(Data on locating visible targets)
•••••

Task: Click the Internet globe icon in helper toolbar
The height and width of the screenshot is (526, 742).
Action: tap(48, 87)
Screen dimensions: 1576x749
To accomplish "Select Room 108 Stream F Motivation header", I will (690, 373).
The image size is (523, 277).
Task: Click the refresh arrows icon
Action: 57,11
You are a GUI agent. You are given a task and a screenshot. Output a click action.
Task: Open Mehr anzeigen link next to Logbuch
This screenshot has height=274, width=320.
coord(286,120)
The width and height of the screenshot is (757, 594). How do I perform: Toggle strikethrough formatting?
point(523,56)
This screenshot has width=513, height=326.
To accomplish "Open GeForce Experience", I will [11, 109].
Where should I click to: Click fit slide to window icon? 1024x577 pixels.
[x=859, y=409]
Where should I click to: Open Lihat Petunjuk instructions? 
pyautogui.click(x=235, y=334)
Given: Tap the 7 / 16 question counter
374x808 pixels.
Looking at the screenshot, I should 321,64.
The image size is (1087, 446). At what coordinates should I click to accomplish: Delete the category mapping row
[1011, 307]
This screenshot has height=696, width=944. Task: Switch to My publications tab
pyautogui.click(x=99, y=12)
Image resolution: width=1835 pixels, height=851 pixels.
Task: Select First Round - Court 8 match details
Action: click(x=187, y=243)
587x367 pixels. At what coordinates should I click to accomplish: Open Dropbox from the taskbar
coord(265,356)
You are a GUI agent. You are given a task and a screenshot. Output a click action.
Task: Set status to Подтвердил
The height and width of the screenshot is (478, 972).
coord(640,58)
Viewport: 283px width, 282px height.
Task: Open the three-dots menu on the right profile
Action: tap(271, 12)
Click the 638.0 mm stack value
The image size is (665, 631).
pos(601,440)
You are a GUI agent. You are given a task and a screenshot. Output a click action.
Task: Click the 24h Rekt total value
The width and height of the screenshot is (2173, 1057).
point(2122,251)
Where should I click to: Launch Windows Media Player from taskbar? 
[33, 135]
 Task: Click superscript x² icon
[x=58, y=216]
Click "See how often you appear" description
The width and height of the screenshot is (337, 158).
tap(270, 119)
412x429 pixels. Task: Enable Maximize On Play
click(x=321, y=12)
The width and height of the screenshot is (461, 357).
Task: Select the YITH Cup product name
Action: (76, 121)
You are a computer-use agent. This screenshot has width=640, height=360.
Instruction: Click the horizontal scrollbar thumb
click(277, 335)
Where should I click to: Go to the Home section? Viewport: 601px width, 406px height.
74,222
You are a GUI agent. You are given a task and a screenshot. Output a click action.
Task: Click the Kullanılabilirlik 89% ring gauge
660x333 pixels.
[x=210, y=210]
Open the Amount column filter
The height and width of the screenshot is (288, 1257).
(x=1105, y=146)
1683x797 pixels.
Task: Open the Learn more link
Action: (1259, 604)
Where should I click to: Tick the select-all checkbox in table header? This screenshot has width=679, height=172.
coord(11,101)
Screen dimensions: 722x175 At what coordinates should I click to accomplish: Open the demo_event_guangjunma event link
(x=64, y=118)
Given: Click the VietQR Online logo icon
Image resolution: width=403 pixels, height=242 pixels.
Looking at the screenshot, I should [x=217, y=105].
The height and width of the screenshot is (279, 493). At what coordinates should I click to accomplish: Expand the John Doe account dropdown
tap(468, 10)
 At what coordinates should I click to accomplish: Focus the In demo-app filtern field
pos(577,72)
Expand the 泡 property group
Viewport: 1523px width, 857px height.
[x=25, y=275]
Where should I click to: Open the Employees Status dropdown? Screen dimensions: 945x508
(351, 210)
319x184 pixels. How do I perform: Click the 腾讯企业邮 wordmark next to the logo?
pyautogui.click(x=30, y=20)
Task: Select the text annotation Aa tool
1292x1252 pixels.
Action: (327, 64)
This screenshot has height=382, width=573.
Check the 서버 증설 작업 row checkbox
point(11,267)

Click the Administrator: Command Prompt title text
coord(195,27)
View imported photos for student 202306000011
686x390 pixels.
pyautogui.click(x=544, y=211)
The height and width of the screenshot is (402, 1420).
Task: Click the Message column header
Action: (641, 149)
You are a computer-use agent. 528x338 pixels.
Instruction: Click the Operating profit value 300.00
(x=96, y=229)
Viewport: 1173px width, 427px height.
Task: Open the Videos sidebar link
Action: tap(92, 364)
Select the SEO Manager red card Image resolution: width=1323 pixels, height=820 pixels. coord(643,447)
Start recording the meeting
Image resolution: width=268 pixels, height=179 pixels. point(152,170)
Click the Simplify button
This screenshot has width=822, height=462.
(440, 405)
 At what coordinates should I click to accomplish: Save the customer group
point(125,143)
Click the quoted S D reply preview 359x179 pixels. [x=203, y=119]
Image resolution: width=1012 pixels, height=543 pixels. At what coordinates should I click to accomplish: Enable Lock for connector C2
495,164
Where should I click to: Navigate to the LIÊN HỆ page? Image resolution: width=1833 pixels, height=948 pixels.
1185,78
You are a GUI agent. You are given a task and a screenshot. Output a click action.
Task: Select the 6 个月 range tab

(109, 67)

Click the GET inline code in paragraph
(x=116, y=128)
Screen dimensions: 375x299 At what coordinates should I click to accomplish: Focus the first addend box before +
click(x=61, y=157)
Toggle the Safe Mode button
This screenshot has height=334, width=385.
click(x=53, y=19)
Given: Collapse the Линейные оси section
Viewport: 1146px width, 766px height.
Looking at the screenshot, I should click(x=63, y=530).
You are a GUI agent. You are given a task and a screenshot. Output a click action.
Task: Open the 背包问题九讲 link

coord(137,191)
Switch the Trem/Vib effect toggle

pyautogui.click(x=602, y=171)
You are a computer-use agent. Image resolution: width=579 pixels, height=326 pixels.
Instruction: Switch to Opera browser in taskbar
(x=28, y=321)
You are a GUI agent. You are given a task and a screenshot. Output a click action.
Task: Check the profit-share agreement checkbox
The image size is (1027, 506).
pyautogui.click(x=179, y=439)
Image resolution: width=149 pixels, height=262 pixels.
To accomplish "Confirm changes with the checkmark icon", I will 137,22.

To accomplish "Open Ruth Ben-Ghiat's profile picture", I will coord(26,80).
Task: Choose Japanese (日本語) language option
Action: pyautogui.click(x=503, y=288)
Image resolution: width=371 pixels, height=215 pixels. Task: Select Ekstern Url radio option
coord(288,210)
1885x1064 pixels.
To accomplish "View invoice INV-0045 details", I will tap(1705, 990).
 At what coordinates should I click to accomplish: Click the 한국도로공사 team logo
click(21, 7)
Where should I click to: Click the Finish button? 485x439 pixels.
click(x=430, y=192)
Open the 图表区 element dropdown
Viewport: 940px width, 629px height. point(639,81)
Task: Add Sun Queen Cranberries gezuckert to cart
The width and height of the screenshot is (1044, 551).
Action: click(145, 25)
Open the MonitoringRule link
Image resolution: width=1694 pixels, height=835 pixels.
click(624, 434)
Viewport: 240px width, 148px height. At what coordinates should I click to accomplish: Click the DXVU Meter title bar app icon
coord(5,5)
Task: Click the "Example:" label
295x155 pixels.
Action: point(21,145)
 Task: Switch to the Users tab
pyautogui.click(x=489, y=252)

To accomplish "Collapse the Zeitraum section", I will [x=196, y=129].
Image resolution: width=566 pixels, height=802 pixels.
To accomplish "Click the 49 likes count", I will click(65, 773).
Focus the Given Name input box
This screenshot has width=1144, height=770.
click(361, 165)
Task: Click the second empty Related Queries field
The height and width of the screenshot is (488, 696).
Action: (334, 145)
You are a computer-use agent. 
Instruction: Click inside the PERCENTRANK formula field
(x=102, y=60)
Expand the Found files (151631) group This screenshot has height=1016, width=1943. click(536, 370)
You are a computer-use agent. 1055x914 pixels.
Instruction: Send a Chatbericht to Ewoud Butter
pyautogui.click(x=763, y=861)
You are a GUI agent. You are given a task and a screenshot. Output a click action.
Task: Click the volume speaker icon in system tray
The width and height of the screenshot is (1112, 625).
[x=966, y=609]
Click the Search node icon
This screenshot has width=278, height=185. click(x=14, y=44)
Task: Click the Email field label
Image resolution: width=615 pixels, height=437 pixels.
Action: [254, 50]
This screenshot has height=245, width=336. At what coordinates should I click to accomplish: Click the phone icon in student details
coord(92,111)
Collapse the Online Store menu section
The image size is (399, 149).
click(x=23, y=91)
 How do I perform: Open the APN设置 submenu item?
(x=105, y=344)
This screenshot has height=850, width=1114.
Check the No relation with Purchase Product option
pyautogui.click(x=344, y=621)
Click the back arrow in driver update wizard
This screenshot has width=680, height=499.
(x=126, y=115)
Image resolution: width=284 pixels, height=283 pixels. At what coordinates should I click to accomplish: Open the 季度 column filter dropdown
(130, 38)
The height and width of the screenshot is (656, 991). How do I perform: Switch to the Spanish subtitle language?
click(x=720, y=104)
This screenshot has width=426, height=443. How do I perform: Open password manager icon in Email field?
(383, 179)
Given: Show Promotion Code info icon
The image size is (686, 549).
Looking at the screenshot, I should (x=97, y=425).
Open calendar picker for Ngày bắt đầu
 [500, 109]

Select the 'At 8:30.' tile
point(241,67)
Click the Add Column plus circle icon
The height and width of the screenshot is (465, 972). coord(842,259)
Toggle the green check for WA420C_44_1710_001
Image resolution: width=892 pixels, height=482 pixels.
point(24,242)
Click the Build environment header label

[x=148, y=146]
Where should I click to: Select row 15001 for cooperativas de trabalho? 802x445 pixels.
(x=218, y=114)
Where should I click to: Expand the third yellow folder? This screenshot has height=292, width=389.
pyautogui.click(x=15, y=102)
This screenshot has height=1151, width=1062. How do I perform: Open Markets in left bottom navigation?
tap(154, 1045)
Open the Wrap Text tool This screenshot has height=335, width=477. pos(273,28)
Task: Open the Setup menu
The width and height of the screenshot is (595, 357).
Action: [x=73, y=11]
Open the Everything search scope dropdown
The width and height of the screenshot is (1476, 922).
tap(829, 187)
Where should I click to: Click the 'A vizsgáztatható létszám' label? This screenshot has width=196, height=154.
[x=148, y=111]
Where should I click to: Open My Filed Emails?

•••••

- [What you will do]:
Rewrite everything from the line containing "319x184 pixels. How" down to the line containing "coord(195,27)", replacing "wordmark" with "brand text" and leaving everything else unchanged.

- [Result below]:
319x184 pixels. How do I perform: Click the 腾讯企业邮 brand text next to the logo?
pyautogui.click(x=30, y=20)
Task: Select the text annotation Aa tool
1292x1252 pixels.
Action: (327, 64)
This screenshot has height=382, width=573.
Check the 서버 증설 작업 row checkbox
point(11,267)

Click the Administrator: Command Prompt title text
coord(195,27)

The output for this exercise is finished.